(Saved data entries)

++++++++++

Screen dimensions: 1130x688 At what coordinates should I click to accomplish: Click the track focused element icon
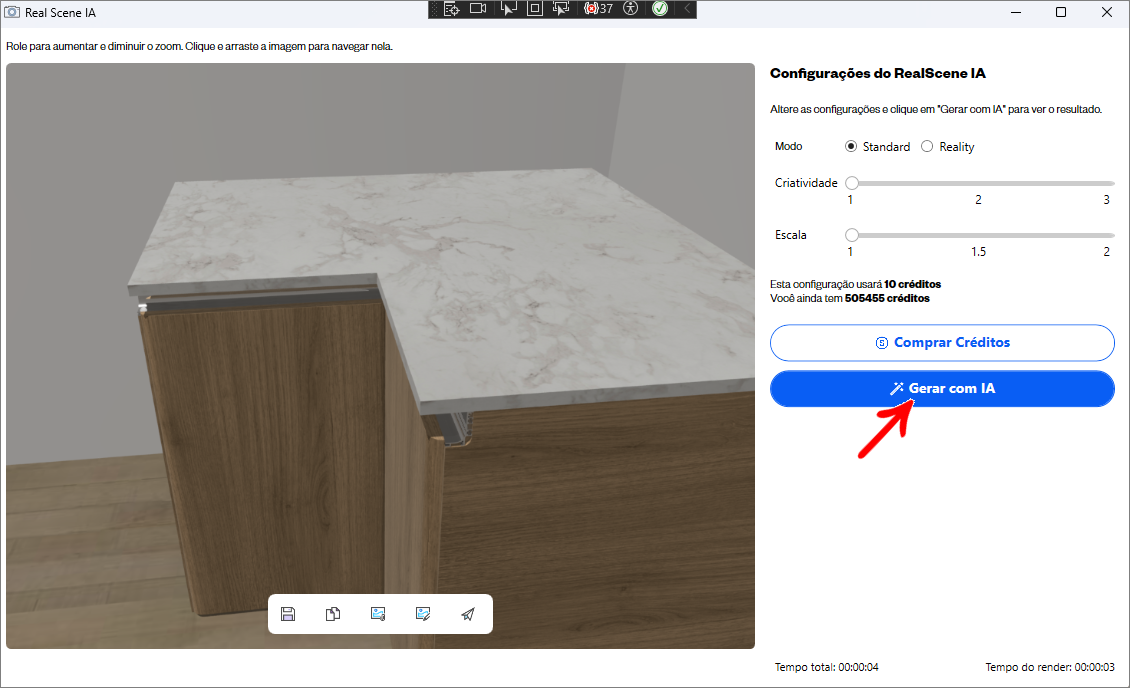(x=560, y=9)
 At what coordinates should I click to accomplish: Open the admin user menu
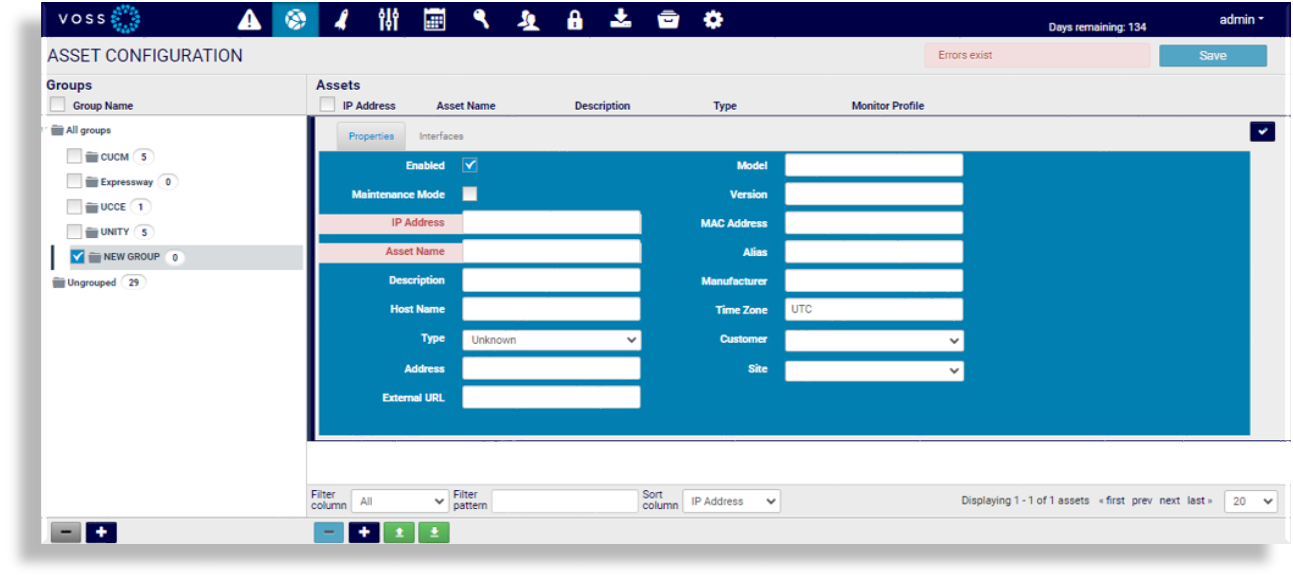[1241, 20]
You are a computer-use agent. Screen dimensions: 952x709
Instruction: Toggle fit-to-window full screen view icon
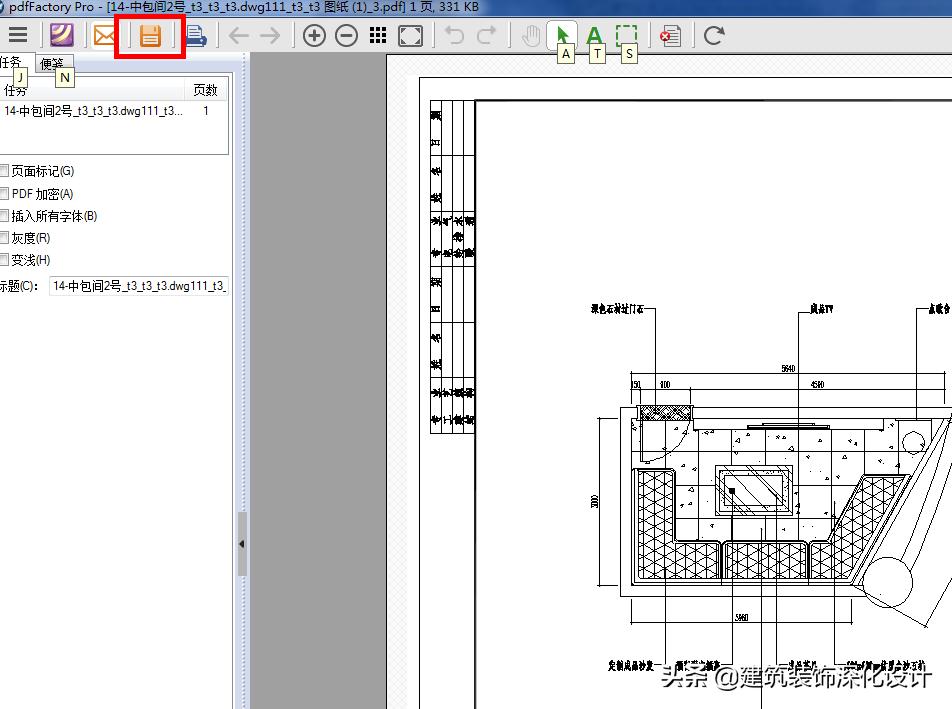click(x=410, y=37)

++++++++++

## YOUR INSTRUCTIONS
Reproduce exactly, and only, the lines from the one containing "At what coordinates should I click to accomplish: Open" through the last line of the records above, both included, leaving out any pictures.

## COMPLETED EXERCISE
 At what coordinates should I click to accomplish: Open the admin user menu
[1241, 20]
You are a computer-use agent. Screen dimensions: 952x709
Instruction: Toggle fit-to-window full screen view icon
click(x=410, y=37)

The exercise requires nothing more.